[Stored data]
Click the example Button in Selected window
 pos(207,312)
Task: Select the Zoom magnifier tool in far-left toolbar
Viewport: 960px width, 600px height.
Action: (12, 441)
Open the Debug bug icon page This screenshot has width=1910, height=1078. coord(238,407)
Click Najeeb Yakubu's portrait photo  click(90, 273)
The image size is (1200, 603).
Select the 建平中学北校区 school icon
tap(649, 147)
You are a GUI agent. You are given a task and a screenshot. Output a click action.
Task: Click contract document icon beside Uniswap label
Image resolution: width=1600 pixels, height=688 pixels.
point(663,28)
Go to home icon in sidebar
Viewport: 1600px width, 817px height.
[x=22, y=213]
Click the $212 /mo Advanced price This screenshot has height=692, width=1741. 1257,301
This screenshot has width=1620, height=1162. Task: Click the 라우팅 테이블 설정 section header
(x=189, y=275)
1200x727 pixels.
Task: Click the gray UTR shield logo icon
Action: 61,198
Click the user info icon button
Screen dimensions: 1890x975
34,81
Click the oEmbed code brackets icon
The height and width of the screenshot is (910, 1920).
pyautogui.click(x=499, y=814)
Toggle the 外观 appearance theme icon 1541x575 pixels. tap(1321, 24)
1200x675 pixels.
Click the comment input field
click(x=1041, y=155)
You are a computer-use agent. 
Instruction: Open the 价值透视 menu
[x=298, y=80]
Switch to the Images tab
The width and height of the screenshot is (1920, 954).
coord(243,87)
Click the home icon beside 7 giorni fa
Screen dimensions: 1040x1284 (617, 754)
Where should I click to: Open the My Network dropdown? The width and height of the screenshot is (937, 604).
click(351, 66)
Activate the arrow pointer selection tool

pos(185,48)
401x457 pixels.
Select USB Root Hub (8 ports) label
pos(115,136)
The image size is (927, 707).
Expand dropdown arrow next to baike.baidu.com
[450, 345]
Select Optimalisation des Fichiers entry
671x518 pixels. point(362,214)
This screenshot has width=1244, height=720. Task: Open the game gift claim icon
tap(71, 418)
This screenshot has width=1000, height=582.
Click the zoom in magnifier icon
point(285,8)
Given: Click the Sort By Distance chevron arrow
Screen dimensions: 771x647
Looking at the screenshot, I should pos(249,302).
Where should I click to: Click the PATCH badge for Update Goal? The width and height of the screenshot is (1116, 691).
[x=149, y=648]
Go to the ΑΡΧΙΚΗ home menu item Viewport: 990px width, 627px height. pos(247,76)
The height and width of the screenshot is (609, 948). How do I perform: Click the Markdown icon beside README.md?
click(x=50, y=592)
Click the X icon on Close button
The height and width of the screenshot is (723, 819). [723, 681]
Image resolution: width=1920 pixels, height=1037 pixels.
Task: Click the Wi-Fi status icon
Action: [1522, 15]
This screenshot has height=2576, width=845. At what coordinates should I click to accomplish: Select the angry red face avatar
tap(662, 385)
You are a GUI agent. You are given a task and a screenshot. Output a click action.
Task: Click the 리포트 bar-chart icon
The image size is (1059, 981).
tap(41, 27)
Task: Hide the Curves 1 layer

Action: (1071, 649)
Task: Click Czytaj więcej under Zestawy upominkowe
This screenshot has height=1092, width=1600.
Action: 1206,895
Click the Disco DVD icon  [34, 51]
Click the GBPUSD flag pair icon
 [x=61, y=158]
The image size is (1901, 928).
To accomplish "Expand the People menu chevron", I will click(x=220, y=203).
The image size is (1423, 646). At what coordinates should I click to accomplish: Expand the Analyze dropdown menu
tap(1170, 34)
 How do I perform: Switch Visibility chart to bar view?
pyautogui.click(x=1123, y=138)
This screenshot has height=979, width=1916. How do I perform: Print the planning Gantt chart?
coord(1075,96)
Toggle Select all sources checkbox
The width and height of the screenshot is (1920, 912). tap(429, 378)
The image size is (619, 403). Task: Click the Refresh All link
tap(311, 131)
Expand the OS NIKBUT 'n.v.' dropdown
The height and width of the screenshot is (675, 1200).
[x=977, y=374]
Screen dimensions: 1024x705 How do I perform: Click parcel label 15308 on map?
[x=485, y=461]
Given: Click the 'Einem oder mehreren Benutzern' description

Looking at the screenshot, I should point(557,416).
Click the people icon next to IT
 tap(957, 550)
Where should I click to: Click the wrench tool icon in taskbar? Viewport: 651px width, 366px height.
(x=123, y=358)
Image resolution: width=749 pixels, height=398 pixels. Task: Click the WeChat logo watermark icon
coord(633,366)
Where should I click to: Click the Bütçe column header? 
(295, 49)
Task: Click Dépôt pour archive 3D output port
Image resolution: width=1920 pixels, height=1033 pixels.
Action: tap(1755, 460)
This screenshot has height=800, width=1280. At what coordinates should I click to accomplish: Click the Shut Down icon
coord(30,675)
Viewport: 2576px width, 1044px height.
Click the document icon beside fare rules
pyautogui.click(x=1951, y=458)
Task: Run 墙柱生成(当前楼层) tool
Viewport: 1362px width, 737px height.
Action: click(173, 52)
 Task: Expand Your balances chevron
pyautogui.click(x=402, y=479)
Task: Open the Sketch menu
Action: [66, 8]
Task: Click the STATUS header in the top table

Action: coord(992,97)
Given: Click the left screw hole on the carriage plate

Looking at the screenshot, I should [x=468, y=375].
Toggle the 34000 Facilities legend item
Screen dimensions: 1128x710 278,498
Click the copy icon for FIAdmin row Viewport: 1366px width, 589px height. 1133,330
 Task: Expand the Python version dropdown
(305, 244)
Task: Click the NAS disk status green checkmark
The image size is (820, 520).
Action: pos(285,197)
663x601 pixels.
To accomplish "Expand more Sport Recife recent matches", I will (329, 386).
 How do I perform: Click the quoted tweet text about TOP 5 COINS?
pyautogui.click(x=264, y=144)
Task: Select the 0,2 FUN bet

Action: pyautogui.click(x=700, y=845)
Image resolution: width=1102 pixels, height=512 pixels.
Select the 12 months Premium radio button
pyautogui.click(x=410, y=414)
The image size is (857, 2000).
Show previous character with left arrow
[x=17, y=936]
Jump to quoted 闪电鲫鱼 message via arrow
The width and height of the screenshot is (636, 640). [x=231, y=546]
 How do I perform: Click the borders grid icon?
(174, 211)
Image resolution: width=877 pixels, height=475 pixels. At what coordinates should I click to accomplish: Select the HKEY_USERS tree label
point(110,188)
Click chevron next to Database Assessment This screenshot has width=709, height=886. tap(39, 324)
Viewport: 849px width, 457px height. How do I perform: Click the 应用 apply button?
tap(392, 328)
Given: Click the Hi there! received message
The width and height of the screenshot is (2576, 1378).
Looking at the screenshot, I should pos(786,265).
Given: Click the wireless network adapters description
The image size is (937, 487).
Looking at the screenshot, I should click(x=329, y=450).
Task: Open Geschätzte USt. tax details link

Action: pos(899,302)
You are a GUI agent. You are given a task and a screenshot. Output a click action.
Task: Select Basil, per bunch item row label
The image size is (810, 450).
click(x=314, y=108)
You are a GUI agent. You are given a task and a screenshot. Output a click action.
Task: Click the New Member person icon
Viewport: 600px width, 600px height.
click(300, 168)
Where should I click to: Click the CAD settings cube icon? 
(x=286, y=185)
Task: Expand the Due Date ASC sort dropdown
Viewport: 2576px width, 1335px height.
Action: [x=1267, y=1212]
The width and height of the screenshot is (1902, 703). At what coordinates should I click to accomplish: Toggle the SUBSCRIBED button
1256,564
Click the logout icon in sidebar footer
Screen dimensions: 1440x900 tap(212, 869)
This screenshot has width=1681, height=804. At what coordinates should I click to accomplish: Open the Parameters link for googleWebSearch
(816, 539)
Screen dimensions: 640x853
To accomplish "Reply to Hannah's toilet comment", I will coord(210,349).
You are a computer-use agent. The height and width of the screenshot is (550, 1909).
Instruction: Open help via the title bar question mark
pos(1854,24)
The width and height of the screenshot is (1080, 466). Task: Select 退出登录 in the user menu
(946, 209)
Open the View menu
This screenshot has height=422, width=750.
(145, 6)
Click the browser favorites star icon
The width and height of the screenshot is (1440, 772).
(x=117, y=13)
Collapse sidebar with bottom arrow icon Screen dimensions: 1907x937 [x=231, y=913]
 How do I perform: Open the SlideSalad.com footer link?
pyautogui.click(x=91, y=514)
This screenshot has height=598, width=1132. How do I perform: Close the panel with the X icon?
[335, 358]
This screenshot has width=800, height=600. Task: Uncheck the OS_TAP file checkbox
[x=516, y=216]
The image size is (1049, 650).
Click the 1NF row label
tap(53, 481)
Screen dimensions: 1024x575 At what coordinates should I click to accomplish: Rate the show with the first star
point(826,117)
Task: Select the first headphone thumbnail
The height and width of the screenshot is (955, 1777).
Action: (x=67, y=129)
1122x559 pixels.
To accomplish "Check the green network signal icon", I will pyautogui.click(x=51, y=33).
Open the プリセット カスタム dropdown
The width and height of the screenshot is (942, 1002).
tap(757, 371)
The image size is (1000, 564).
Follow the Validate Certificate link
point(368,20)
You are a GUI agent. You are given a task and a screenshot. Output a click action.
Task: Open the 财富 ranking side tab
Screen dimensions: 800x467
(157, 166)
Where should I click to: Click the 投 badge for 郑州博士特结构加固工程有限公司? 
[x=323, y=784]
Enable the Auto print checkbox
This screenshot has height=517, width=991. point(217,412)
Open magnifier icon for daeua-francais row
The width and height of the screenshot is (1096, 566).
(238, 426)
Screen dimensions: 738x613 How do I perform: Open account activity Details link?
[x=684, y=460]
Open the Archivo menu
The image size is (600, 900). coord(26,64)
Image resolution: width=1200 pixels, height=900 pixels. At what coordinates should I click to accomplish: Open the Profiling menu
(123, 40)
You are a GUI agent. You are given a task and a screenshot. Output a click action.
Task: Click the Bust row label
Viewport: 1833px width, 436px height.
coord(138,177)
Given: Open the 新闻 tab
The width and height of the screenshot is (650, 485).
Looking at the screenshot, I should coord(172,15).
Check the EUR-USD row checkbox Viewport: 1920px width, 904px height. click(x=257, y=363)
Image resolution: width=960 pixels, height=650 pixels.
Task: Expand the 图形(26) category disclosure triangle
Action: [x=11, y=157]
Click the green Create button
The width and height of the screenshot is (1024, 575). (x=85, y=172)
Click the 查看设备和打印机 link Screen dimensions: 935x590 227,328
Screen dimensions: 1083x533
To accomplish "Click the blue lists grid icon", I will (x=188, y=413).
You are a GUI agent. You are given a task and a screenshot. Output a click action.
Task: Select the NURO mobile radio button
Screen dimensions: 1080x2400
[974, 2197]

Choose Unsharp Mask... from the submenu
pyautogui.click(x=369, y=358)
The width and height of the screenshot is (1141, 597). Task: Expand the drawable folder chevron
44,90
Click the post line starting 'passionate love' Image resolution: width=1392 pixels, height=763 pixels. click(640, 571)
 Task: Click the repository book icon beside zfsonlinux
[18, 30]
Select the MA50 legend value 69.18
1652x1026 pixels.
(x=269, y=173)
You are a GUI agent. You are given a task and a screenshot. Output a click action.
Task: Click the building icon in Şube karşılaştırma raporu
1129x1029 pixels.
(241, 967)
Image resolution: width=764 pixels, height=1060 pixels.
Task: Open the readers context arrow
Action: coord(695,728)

What to produce:
Lines containing the string "computer" are the ones to copy from the entries above.

Output below:
You are a computer-use agent. 
You are a computer-use agent. The height and width of the screenshot is (550, 1909).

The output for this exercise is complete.